[Collected data entries]
────────────────────
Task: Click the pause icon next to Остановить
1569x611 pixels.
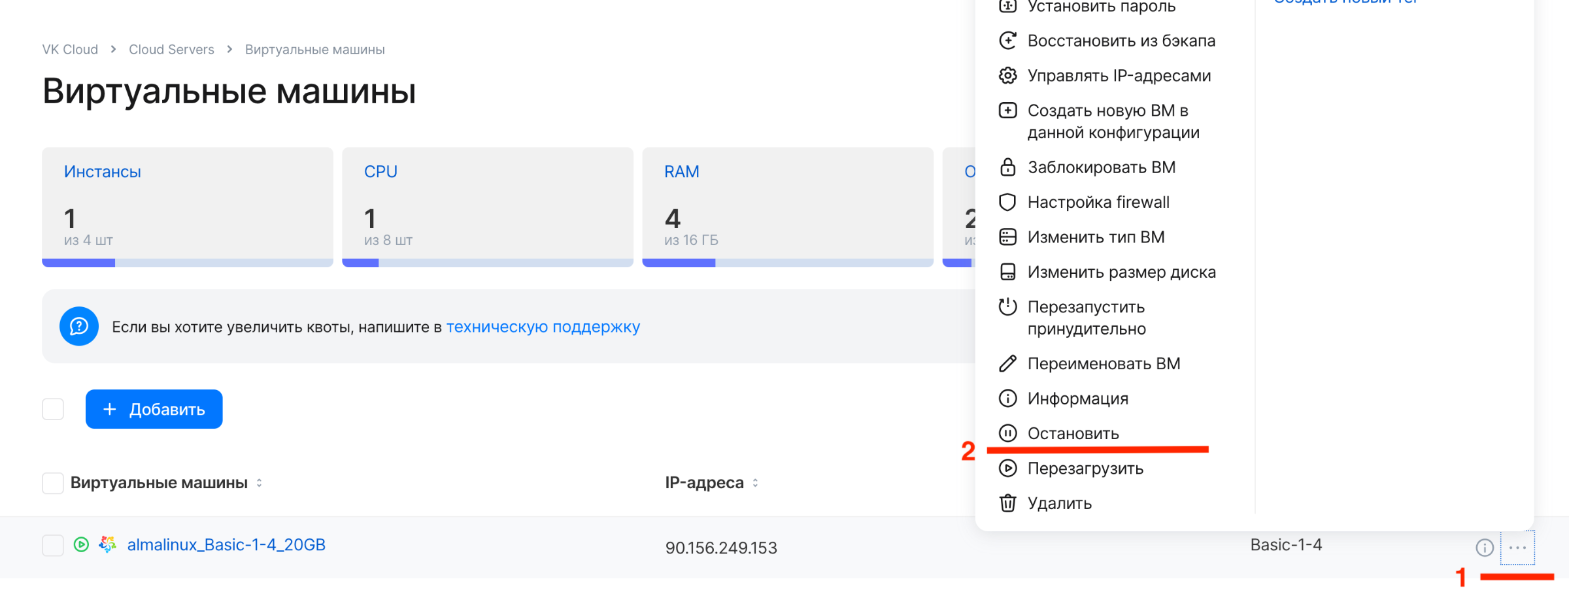Action: click(1007, 433)
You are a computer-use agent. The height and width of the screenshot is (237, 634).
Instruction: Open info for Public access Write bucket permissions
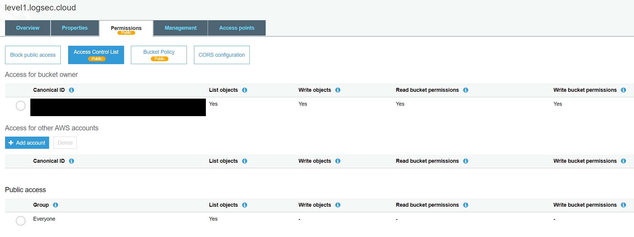pos(623,205)
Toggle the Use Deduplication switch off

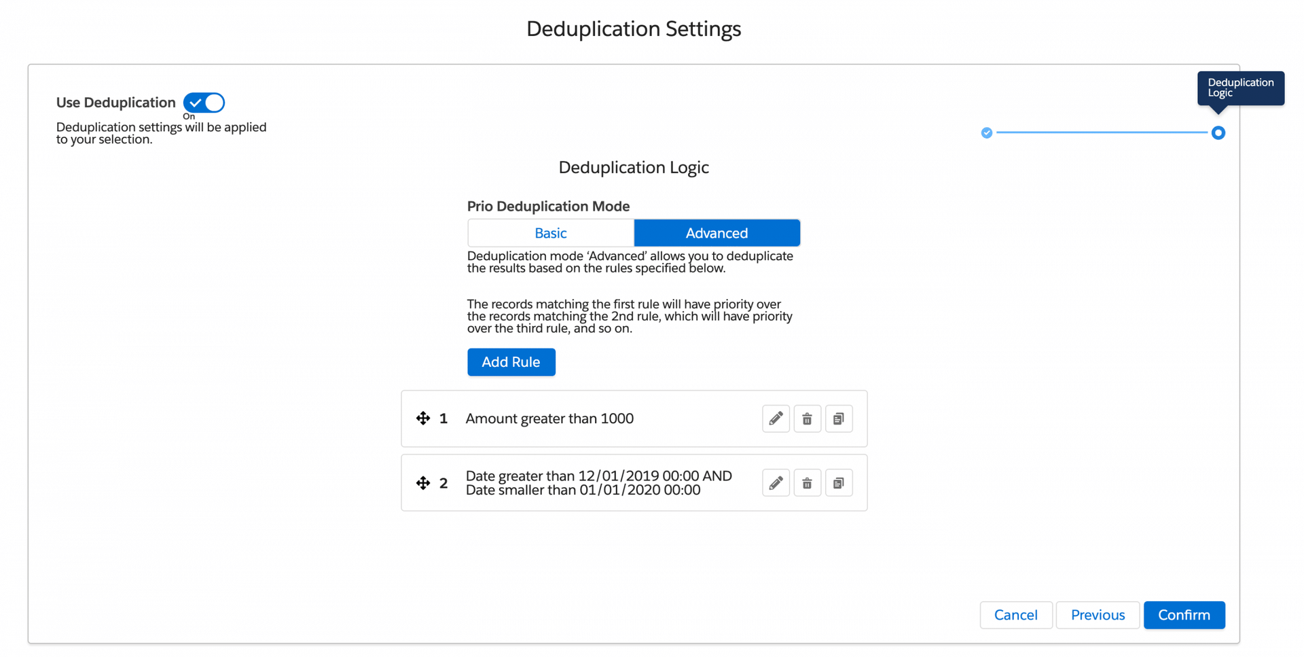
────────────────────
Task to complete: Pictures stay out; reproduce exactly the lines from the one containing "Instruction: Open info" through the end of the data.

Final answer:
Instruction: Open info for Public access Write bucket permissions
pos(623,205)
Toggle the Use Deduplication switch off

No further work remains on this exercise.